Surprisingly, IL-1β mRNA levels were also elevated in both AβPP-PS1 and wild-type mice in response to dietary intervention with the DEU and FC diets. This seems contradictory to the anti-inflammatory and immunosuppressive properties ascribed to n3 lc-PUFAs, B vitamins and antioxidants [28], [34], [168]. However, IL-1β signaling has also been associated with neuroprotective mechanisms, including mediating the production of survival signals such as nerve growth factor [169], [170] and mediating re-myelination of the central nervous system by stimulating oligodendrocytes proliferation [159], [171]. Interestingly, results from our own lab indicate that both the DEU and FC diets prevent axonal disconnection and myelin degradation, determined by diffusion tensor MR imaging, in the 12-month-old AβPP-PS1 and wild-type mice used in the current study (Zerbi et al., submitted data). However, since prolonged elevation of IL-1β can initiate chronic neuroinflammatory processes, the question remains whether the effects of these multi-nutrient diets on IL-1β production are ultimately beneficial or detrimental in the AβPP-PS1 mouse model.

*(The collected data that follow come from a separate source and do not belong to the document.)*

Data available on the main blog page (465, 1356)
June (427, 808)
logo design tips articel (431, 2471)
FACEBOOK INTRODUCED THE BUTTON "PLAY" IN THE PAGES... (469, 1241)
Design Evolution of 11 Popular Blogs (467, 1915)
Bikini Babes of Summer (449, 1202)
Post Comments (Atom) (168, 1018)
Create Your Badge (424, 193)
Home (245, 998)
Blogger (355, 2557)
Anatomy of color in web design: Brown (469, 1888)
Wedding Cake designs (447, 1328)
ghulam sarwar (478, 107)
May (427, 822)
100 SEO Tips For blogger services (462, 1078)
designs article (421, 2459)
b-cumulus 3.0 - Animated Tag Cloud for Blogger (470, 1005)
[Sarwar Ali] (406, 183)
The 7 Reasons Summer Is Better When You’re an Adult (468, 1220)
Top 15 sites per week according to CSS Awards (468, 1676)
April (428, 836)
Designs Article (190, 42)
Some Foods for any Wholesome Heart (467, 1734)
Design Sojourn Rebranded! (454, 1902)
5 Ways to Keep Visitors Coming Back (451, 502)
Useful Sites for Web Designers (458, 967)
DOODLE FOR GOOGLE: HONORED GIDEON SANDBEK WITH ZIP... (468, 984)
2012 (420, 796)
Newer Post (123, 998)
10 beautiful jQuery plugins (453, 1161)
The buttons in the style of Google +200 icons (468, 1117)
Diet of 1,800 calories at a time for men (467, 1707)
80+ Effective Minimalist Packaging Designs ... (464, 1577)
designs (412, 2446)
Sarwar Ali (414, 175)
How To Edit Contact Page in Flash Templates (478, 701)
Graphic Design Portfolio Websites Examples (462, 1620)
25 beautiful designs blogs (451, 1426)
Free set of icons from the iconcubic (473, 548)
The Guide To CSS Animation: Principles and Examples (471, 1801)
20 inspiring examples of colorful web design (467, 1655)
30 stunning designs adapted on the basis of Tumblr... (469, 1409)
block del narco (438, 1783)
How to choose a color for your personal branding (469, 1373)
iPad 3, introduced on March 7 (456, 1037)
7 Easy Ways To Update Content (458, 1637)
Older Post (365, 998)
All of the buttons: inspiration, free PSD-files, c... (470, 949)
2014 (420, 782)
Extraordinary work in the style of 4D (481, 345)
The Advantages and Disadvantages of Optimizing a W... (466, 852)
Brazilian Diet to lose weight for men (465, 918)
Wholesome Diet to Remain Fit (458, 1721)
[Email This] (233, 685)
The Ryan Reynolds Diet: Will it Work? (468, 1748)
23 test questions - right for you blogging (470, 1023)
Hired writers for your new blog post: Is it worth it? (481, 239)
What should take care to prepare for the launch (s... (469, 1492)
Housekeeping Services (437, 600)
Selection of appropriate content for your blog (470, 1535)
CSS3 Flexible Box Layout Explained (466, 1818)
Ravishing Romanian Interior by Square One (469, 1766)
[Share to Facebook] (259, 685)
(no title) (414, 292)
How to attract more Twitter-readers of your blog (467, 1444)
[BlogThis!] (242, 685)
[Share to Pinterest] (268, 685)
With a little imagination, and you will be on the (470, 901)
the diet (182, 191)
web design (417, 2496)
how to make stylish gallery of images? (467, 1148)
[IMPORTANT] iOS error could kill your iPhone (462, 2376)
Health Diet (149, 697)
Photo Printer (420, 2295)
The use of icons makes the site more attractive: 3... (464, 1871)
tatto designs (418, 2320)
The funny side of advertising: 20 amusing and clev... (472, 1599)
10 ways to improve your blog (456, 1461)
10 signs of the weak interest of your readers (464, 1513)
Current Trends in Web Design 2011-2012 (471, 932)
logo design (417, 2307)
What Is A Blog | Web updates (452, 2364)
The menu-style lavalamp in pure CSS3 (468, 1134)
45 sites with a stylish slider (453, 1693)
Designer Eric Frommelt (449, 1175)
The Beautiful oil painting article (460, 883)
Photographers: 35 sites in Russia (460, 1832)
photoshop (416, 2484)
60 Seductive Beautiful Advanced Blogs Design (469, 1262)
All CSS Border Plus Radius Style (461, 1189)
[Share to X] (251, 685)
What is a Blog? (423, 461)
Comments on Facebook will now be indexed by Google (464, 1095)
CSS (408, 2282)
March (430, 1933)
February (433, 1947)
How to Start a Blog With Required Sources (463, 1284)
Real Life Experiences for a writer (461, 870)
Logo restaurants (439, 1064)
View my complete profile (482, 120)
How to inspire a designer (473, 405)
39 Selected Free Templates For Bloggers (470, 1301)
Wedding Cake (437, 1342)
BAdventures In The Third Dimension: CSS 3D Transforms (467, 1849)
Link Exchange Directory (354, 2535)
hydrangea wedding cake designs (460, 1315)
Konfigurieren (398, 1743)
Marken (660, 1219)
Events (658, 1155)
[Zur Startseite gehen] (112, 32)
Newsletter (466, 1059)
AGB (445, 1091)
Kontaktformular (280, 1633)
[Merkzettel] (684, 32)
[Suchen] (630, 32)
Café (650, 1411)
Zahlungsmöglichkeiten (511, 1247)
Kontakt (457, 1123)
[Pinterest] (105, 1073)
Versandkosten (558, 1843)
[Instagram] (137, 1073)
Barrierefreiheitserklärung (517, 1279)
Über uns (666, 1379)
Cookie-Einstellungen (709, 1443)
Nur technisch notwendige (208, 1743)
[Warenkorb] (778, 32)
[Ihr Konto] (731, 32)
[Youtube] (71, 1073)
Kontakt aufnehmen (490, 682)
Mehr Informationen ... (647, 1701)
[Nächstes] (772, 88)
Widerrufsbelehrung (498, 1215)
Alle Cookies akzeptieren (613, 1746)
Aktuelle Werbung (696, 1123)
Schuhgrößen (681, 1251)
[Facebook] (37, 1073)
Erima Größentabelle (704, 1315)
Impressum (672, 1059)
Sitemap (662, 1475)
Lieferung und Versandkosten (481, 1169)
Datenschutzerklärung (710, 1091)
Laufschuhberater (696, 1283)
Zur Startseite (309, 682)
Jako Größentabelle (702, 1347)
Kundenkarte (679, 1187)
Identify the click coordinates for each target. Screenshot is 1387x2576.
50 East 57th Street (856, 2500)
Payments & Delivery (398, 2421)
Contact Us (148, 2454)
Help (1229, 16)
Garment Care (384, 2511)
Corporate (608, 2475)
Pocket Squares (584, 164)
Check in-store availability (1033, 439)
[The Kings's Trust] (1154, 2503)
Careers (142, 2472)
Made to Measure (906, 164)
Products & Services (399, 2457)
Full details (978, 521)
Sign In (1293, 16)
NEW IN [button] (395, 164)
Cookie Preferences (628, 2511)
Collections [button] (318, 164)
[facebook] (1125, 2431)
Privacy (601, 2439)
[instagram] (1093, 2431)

In conclusion, we showed that specific multi-nutrient diets can ameliorate some AD-related pathologies in 11-12-month-old AβPPswe-PS1dE9 mice. Although both diets were equally effective in changing brain fatty acid profiles and cholesterol metabolism, the diets differentially affected open field behavior, hippocampal metabolite levels and neurogenesis, suggesting that the effectiveness of specific nutrients may depend on the dietary context in which they are provided. The multi-nutrient enriched FC diet with DHA, EPA, UMP, phospholipids, choline, folic acid, vitamins B6, B12, C, E and selenium (Fortasyn® Connect; FC diet) was more effective than the DEU diet enriched with DHA, EPA and UMP in counteracting neurodegenerative aspects of AD and enhancing processes involved in neuronal maintenance and repair. Intervention with the FC diet might therefore be of interest for several other neurodegenerative and neurological disorders.